Text:
┄┄┄┄┄┄┄┄┄┄

# Calculating Capital Loss on Shares



## Shamen (Feb 23, 2011)

Hi,

I work for a company that I purchased share options before it went public. After the company went public, I sold the shares at a loss (paid more for the options than sold for). For example, I paid $3000 for 200 share options at $15 per share, but sold all 200 shares at $9 per share, so it was sold at a loss. How would I calculate and state the Capital Loss? I have not received any statement from the company other than the withholding tax (when the share certificate was issued) that is shown on my T-4.


----------



## Shamen (Feb 23, 2011)

*Capital Loss*

I work for a company and bought stock options before it went public. When the company went public, I sold the shares at a loss. How would I claim the loss on my tax return? The only information I have is the total funds received when I sold through my broker and the withholding tax on my T-4 when I received the share certificate.


----------



## CanadianCapitalist (Mar 31, 2009)

You have to calculate and report capital gains or losses on your own. Your employer will not issue a tax slip.

If you had elected to defer your stock option benefit, you would be eligible to apply for special relief introduced last year. I don't think this applies to your situation but I'm not 100% sure.

http://www.cra-arc.gc.ca/gncy/bdgt/2010/mplystckptns-eng.html


----------

┄┄┄┄┄┄┄┄┄┄

(Stored items)

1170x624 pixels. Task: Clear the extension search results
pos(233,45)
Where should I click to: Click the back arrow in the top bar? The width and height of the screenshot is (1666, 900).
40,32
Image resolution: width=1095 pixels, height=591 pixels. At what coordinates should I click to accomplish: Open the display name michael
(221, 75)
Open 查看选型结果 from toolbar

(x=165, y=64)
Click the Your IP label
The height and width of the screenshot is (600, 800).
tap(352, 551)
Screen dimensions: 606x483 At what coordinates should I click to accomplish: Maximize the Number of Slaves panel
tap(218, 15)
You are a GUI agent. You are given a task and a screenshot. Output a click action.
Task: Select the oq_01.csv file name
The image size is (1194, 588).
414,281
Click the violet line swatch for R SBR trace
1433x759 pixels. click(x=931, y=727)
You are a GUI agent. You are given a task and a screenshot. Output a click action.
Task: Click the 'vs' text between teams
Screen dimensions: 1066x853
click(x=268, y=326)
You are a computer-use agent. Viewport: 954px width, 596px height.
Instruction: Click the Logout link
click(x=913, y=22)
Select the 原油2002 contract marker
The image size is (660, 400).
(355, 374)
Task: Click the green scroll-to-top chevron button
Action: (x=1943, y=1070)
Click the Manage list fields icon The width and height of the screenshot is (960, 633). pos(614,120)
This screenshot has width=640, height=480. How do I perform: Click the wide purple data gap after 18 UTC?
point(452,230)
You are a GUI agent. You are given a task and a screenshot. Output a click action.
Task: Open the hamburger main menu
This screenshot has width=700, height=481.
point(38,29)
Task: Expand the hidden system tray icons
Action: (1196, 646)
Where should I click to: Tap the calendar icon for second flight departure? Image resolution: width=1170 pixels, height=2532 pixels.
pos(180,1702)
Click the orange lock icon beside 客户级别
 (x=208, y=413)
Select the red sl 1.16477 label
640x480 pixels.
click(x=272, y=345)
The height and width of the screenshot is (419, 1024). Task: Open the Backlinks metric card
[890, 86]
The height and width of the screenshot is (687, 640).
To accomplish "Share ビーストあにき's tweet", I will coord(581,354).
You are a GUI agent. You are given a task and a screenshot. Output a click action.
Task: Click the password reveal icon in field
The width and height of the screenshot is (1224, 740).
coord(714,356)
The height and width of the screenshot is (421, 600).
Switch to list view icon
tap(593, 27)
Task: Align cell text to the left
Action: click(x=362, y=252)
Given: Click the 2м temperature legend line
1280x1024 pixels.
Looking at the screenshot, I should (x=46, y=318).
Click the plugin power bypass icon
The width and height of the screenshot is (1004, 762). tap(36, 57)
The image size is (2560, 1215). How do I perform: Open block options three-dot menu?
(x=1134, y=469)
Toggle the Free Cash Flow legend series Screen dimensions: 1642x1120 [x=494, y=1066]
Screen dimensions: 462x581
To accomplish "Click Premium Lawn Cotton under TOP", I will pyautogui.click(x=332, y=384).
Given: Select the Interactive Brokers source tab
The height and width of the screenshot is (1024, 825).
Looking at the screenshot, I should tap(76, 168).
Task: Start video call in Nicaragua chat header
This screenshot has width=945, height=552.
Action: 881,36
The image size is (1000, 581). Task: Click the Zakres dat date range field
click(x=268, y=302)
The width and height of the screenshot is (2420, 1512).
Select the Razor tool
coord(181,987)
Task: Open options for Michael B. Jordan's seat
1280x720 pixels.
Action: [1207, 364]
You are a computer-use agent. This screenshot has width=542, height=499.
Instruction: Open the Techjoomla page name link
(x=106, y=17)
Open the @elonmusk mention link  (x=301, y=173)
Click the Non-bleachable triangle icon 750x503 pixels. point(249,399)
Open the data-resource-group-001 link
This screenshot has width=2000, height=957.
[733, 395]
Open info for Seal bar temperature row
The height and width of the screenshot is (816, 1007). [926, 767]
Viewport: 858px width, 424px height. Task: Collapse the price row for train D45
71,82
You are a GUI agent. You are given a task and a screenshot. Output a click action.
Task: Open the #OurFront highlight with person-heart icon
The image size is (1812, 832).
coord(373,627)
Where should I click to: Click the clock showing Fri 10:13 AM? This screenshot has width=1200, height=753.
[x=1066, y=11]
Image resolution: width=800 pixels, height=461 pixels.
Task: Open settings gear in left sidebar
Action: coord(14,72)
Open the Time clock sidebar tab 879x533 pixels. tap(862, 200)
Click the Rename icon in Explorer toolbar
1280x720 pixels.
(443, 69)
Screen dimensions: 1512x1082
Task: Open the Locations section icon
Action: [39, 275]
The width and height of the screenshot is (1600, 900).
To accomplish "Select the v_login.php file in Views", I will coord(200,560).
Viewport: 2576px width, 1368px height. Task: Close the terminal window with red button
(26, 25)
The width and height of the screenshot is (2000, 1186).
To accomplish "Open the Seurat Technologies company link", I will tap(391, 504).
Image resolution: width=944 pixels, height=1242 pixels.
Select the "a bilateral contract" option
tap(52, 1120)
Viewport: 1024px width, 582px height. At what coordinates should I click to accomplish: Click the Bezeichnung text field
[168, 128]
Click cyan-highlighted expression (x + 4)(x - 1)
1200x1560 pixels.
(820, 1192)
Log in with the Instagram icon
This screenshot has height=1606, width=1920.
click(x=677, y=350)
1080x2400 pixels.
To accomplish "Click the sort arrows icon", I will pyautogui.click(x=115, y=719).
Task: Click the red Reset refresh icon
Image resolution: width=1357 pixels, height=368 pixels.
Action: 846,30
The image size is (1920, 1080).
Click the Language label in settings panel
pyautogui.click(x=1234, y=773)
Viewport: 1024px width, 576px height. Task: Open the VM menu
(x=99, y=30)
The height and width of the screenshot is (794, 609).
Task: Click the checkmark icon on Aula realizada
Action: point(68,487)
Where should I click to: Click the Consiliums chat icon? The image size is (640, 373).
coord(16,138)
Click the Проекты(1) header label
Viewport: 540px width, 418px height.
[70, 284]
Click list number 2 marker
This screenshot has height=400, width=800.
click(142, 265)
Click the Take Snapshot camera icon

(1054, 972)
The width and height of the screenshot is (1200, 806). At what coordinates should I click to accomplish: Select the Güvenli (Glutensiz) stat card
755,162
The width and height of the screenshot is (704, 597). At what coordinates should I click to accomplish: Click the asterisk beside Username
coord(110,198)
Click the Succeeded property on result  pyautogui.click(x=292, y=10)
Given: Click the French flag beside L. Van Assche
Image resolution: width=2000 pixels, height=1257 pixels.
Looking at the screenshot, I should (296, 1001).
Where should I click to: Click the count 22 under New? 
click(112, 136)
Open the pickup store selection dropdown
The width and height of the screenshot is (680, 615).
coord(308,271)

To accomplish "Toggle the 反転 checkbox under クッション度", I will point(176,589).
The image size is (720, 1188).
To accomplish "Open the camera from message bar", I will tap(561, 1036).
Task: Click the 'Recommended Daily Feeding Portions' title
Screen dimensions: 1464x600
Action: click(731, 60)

┄┄┄┄┄┄┄┄┄┄

Written instruction A:
Answer these questions using the capital loss thread:
(i) How many share options does the first post say were bought, and at what price per share?
(ii) At what price per share were the shares sold?
(iii) According to the reply, what will the employer not issue?
Written instruction B: Please extract the passage of the capital loss thread from "I work for a company and" to "not 100% sure.".

Solution A:
(i) 200 share options at $15 per share
(ii) $9 per share
(iii) A tax slip

Solution B:
I work for a company and bought stock options before it went public. When the company went public, I sold the shares at a loss. How would I claim the loss on my tax return? The only information I have is the total funds received when I sold through my broker and the withholding tax on my T-4 when I received the share certificate.


----------



## CanadianCapitalist (Mar 31, 2009)

You have to calculate and report capital gains or losses on your own. Your employer will not issue a tax slip.

If you had elected to defer your stock option benefit, you would be eligible to apply for special relief introduced last year. I don't think this applies to your situation but I'm not 100% sure.